But neither should it surprise anyone — considering the mess we are in now and his vast unpopularity — to learn that one of President George W. Bush's final actions before leaving the White House last fall was to take a damaging swipe at [the Endangered Species Act] by imposing new rules that significantly weaken it.
One of the fundamental facets of the act is consultation, whereby federal agencies are required to ask the U.S. Fish and Wildlife Service to weigh in on proposed federal actions whenever they might cause harm to endangered species. Using the best available science, Fish and Wildlife must issue an opinion on the expected impacts to the species, which often results in modifications to the proposed action and mitigation and other steps to protect the species.
President Bush thought it would be a good idea to remove this requirement and allow federal agencies to oversee themselves on endangered-species matters.

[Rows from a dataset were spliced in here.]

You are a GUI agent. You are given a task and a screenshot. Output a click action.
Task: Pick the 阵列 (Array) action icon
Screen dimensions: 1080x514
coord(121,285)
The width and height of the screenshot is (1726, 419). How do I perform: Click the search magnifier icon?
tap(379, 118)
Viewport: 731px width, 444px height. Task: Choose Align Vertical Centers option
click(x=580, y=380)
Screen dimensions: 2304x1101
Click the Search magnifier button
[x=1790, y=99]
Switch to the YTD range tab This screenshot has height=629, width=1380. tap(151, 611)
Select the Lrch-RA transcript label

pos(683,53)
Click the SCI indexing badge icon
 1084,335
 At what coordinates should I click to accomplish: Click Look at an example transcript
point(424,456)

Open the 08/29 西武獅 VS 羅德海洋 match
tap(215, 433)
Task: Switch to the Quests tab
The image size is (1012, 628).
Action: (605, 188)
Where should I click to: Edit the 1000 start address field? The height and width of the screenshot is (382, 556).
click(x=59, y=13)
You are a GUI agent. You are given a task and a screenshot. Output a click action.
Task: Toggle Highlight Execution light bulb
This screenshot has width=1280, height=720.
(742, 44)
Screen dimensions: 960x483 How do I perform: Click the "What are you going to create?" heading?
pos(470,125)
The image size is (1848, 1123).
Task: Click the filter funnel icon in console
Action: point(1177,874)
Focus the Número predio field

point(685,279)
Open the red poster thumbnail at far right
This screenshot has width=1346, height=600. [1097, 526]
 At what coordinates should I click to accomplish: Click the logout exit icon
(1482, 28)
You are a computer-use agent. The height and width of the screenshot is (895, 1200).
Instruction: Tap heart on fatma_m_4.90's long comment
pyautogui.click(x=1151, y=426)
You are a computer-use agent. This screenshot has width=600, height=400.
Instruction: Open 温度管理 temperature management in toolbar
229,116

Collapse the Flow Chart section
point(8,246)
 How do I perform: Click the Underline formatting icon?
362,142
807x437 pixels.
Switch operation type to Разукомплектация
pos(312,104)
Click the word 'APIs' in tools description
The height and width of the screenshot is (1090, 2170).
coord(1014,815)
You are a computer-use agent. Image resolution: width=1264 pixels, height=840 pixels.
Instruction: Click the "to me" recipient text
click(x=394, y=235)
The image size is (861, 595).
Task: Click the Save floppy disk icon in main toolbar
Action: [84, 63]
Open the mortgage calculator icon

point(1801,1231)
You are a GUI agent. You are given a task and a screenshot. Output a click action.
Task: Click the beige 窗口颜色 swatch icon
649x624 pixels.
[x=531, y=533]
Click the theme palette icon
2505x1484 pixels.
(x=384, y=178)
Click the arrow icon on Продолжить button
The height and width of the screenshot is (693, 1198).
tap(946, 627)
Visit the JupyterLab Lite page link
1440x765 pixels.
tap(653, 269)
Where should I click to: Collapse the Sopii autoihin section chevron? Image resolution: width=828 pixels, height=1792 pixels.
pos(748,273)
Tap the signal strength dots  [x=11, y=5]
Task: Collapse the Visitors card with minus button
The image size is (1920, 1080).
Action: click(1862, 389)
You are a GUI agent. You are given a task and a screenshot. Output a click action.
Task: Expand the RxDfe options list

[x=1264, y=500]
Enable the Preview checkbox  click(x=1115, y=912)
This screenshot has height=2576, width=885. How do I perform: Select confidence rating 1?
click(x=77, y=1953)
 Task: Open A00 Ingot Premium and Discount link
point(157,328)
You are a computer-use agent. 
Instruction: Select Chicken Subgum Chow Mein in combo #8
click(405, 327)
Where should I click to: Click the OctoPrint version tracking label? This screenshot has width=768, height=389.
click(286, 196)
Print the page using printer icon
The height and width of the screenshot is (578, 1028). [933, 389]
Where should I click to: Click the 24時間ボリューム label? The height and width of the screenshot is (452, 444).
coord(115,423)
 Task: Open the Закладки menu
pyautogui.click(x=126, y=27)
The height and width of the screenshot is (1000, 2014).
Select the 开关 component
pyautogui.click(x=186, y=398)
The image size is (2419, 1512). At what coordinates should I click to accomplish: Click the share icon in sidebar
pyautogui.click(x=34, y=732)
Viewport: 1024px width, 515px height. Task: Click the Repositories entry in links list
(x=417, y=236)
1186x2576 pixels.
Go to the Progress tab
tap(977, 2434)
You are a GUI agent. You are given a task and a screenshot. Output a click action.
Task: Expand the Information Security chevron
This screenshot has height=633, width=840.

That's a fairly incomplete (if not dishonest) picture. By no means do the regulatory changes remove Section 7 consultation. Rather, they allow federal agencies to avoid consultation in narrow circumstances — when the agency's action will have a marginal or beneficial impact on endangered species. Even in those circumstances, the U.S. Fish and Wildlife Service will still be able to demand consultation if it so desires.  In other words, under the changes, the Service will be able to oversee other federal agencies and how they deal with endangered species issues, just as they have done without the regs in place.  The only difference now is that agencies can go forward without consultation when everyone (including the Service) knows such consultation would be nothing more than regulatory overkill.